ITmedia(2010.8.4)
「mixiアプリのブームは一巡したが、mixiボイスやmixiフォトなどが伸びている。アクティブユーザーも増えている」――ミクシィの笠原健治社長は8月4日の決算会見で、コミュニケーションプラットフォームとしてのmixiの好調ぶりをアピールした。
同日発表した2010年4~6月期の決算は前年同期比で増収増益。だが、課金型ソーシャルゲームで破格の急成長をとげたグリーやディー・エヌ・エー(DeNA)と比較すると見劣りする。笠原社長は「他社と同じようなこともやろうと思えばできるが、mixiを焼き畑にはしたくない」と話す。

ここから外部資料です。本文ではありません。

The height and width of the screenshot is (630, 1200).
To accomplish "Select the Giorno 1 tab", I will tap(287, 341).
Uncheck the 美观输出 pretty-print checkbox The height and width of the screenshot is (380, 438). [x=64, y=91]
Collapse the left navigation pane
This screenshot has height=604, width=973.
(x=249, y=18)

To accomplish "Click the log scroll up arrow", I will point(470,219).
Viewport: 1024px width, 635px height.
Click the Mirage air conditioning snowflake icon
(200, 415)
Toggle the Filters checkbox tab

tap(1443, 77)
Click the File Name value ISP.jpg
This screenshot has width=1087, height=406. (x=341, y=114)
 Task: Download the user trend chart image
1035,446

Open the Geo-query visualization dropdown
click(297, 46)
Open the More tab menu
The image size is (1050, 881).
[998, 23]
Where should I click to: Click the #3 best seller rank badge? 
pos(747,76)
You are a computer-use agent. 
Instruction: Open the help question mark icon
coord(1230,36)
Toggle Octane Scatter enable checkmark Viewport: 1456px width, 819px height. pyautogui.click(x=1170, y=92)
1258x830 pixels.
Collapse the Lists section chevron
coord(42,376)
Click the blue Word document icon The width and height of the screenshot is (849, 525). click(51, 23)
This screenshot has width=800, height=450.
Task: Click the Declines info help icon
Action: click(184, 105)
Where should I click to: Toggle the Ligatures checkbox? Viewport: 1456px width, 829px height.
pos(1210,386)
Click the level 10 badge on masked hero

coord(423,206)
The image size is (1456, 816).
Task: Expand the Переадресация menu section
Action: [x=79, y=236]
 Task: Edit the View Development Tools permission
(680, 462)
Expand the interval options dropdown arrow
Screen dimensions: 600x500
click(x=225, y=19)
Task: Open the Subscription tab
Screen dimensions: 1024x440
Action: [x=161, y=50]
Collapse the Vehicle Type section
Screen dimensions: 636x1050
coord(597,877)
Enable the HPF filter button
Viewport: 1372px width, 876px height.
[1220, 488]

■ボイスは月間1億投稿 mixiアプリは「ブーム一巡」
7月31日現在のmixiの登録ユーザー数は2102万人。月に1回以上ログインしたユーザーは1430万人(7月時点)と、登録ユーザーの7割に上る。
ユーザーのアクティブ率は、テレビCMを始めた今年3月以降、急上昇。ひとことサービス「mixiボイス」や、スケジュールを共有できる「mixiカレンダー」、写真で交流できる「mixiフォト」など、4月以降に投入/リニューアルしたサービスも好調で、mixiボイスの1カ月の投稿数は1億件を超えたという。
だがページビュー(PV)は下降傾向。mixiの月間PVは、3月(PC:53億3000万、モバイル:266億6000万)を頂点に減退している。mixiアプリのブームが一巡したことがその原因という。ソーシャルゲームの成長でPVを急拡大させているDeNAと対照的だが、「ソーシャル性の強いmixiアプリは、今もユーザー数やPVを着実に伸ばしている」と笠原社長は話す。
■「mixiを焼き畑にしたくない」
笠原社長
同日発表した2010年4~6月期の決算は、売上高が前年同期比31.2%増の40億1300万円、営業利益が23.8%増の10億7400万円、経常利益が17.8%増の10億2900万円、純利益が3.1%増の4億7500万円。4~9月期の営業利益予想は、当初より31.7%増の13億7000万円に上方修正した。
業績は堅調だが、4~9月期の売上高予想を500億円としたディー・エヌ・エー(DeNA)や、急成長を続けているグリーといった同業他社と比べると、成長率では見劣りする。
収益力の差は、ソーシャルゲームのARPU(加入者1人当たりの売上高)の違いが要因だ。DeNAが運営する「モバゲータウン」やグリーの「GREE」はARPUの高いゲームが収益拡大に貢献しているが、mixiアプリは、現実の友人・知人同士で無料や少額課金で遊べるよう、ARPUは低めになっている。
4~6月期のmixiアプリの課金売り上げは3億3000万円にとどまっており、DeNAの159億2800万円(課金、広告などを含むソーシャルゲームからの売り上げ)との差は大きい。
mixiアプリは、ARPUの拡大は目指さないという。「ARPUの拡大は、やろうと思えばできる。ゲーム性の高いゲームを投入していけば、焼き畑的に収穫できると思う。だが売上高や利益は一番最後の指標。まずはサービスの質を高めることに力を注いでいる」
DeNAとヤフーが共同で作る「Yahoo!モバゲー」や、NHN Japanの「ハンゲーム」のオープン化など、ソーシャルゲームプラットフォームがさらに増えつつあるが、他社プラットフォームは現実の人間関係よりゲーム中心で、「mixiとは完全に一線を画している」。
同社はオープンプラットフォームの先駆けとして、各社のプラットフォームの仕様ができるだけ共通になるよう技術サポートなどを行い、「アプリ事業者がビジネスをしやすいようにしていきたい」という。
mixiの機能を外部のWebサービスや端末などで使えるようにする新プラットフォームの詳細は、9月10日に発表する予定。年内をめどにサービスインする計画だ。